Will there be another attempt at documentary theater?
Sara is now writing a new piece for us, which is based on the internet, and our constant habit of writing each other and reading what each of us writes. People live online, and the play is based on the experiences of the online community.
The format of memories allows you to speak about those with spontaneous, intricate, “unordinary” ideas. That is, people who are like us.
There is a gap between the theater and the audience. The theater is also artificial because of language, because of life and the language of the stage have distanced themselves from each other and lies were created. Different big and small lies are now in the theater.
The language of critical articles which are voiced not only from the stage is very complicated. Perhaps that is why it is repulsive.
The lie is also a pathos.
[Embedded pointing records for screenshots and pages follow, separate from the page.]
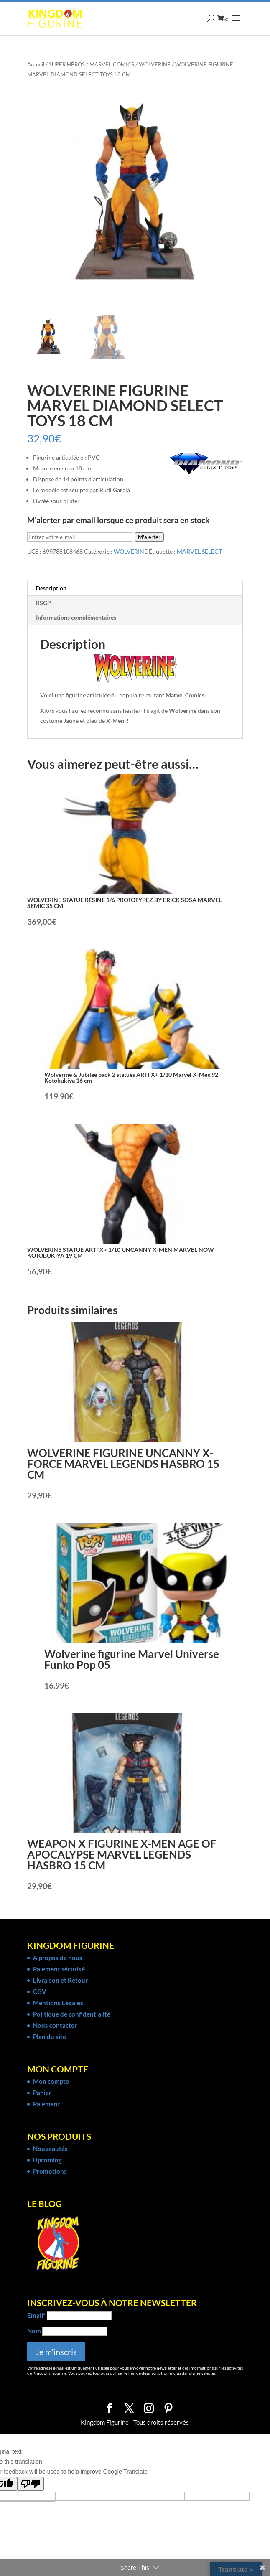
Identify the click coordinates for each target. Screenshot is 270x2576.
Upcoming (47, 2160)
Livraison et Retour (60, 1980)
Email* (36, 2315)
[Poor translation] (30, 2484)
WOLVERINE (155, 64)
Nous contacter (55, 2025)
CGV (39, 1991)
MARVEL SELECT (199, 551)
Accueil (35, 64)
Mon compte (51, 2081)
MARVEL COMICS (111, 64)
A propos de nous (57, 1957)
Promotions (50, 2171)
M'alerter (149, 537)
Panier (42, 2092)
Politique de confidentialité (71, 2014)
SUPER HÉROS (67, 64)
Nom (34, 2330)
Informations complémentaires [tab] (76, 617)
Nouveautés (50, 2148)
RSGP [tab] (43, 602)
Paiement (46, 2104)
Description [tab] (51, 588)
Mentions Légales (58, 2002)
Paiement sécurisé (59, 1969)
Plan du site (49, 2036)
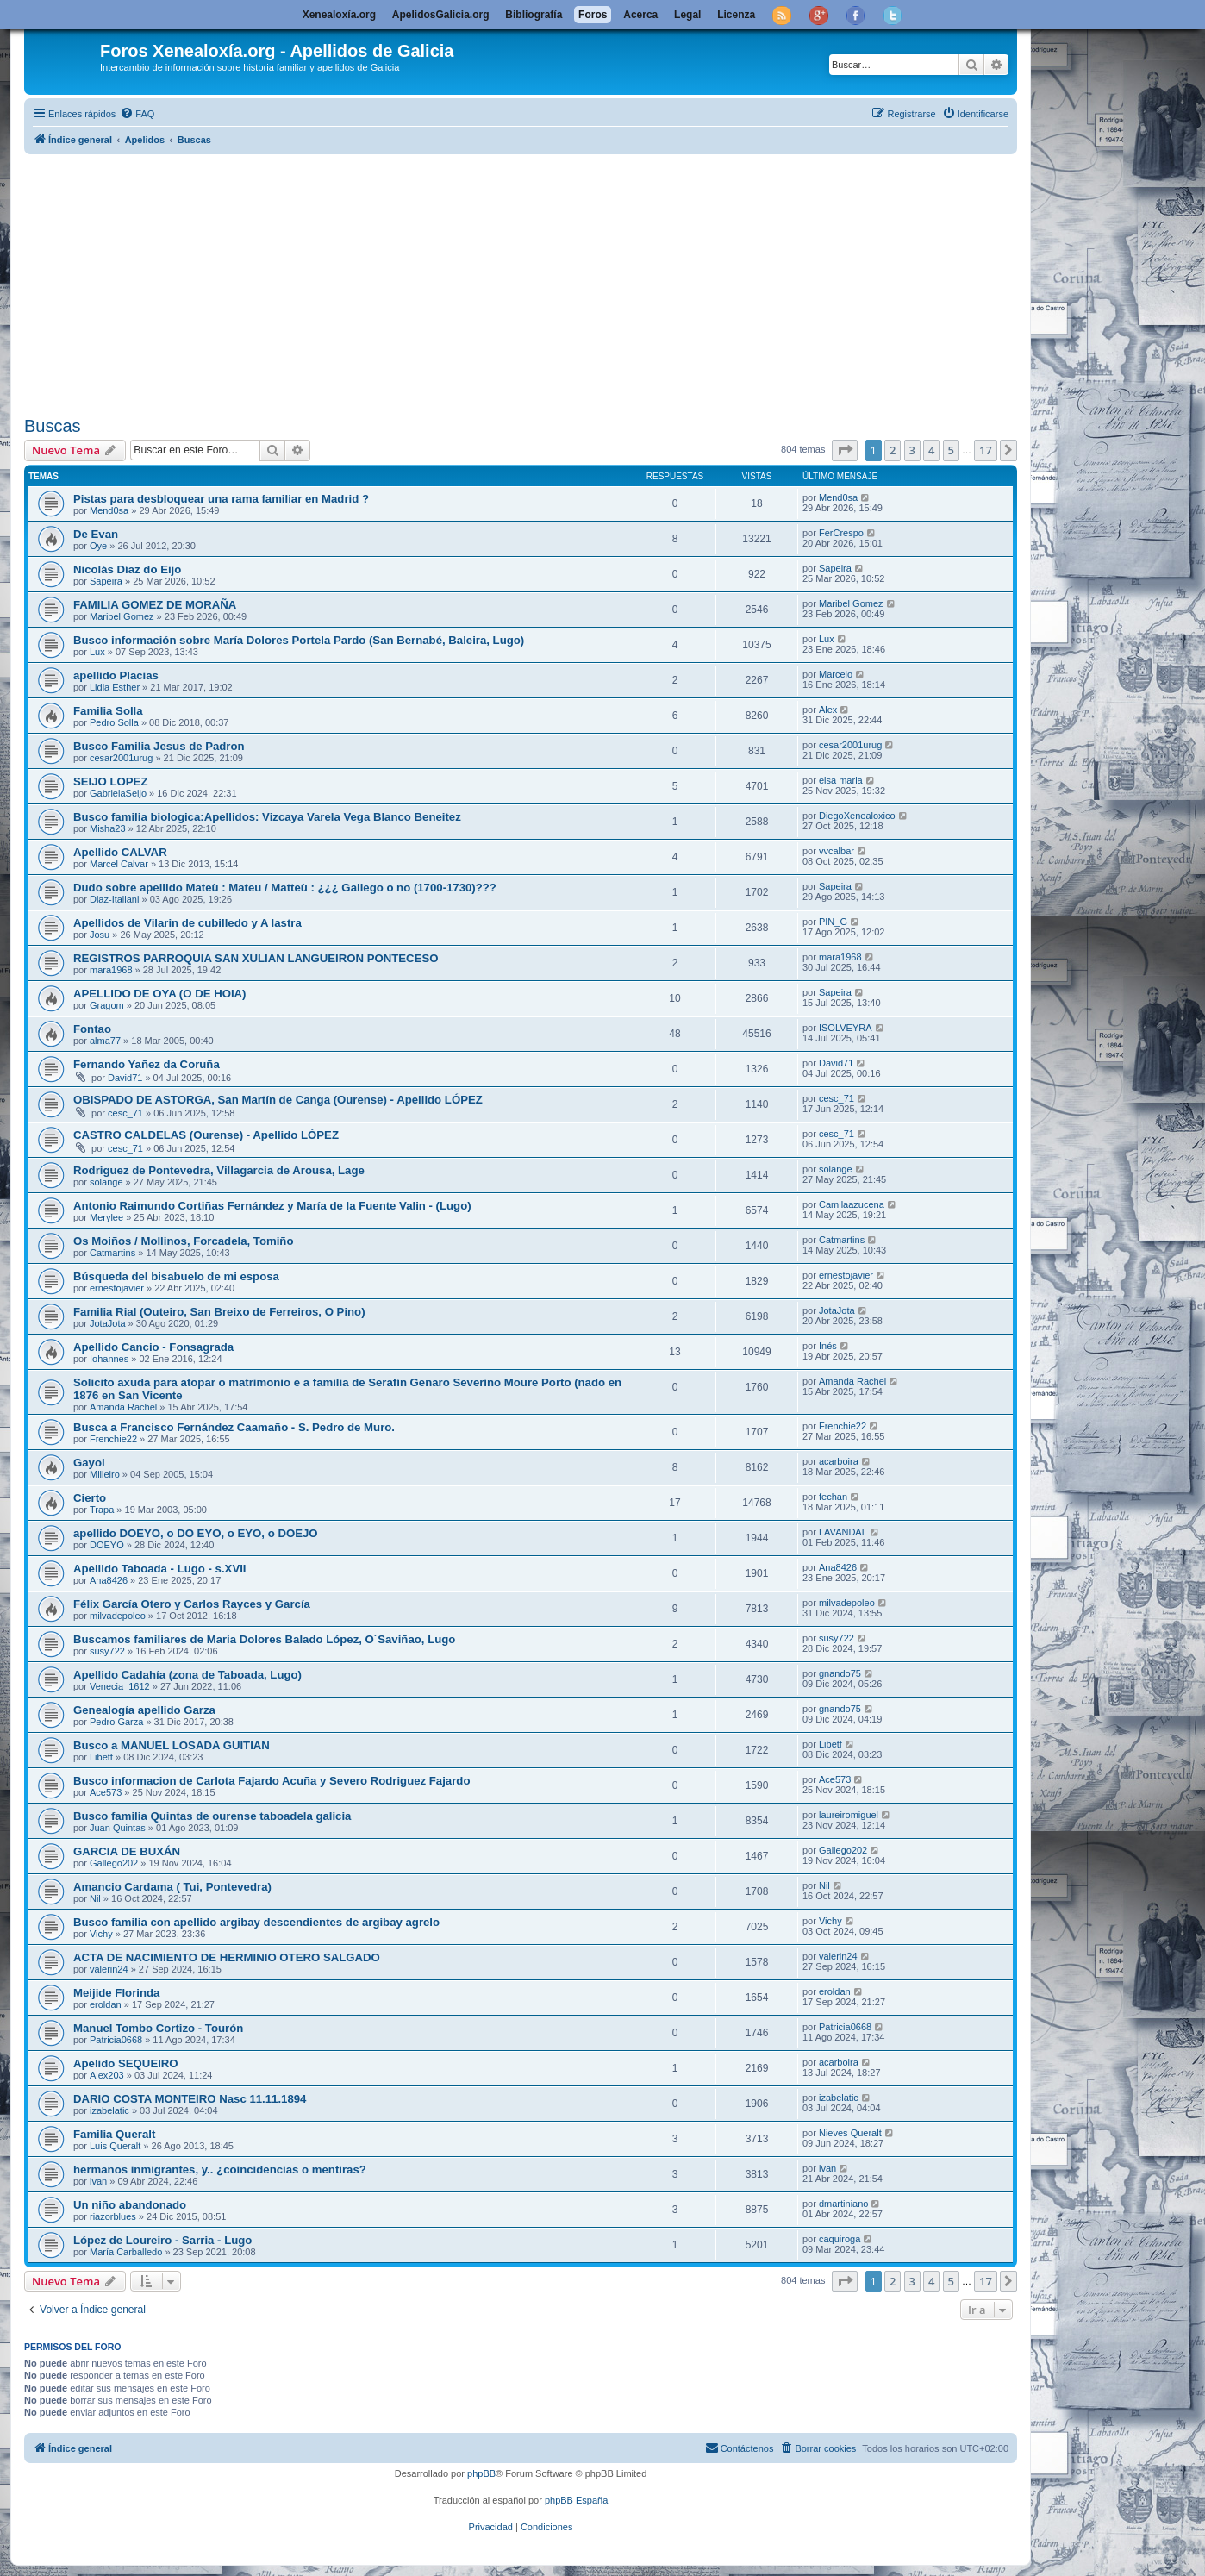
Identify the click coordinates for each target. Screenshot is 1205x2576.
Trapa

In theatrical analysis, the meaning often disappears behind a pile of superficial words.
There are very few theaters whose artistic directors are women. You are not only a leader but also an actor in demand. Are you satisfied with your film roles?
All the roles they offer are tragic. It’s as though a woman in cinema should always suffer: Either by being someone who has gone through the Genocide, or someone who is now living through the Genocide, either a victim of war or circumstances. Let’s say, she had lost a child.
When they are still offering a role, they say, “You have to play an unhappy Armenian mother.” I ask them, why is the Armenian mother unhappy? I ask the directors to at least explain the level of the mother’s unhappiness. No, it turns out, that an Armenian mother should only be unhappy.
For a moment I even felt that every miserable mother on the screen has my face.
It’s a tiring mask and now I usually categorically refuse to perform the role of a tortured mother.
It’s time for the Armenian woman to appear in cinema as a self-sufficient person.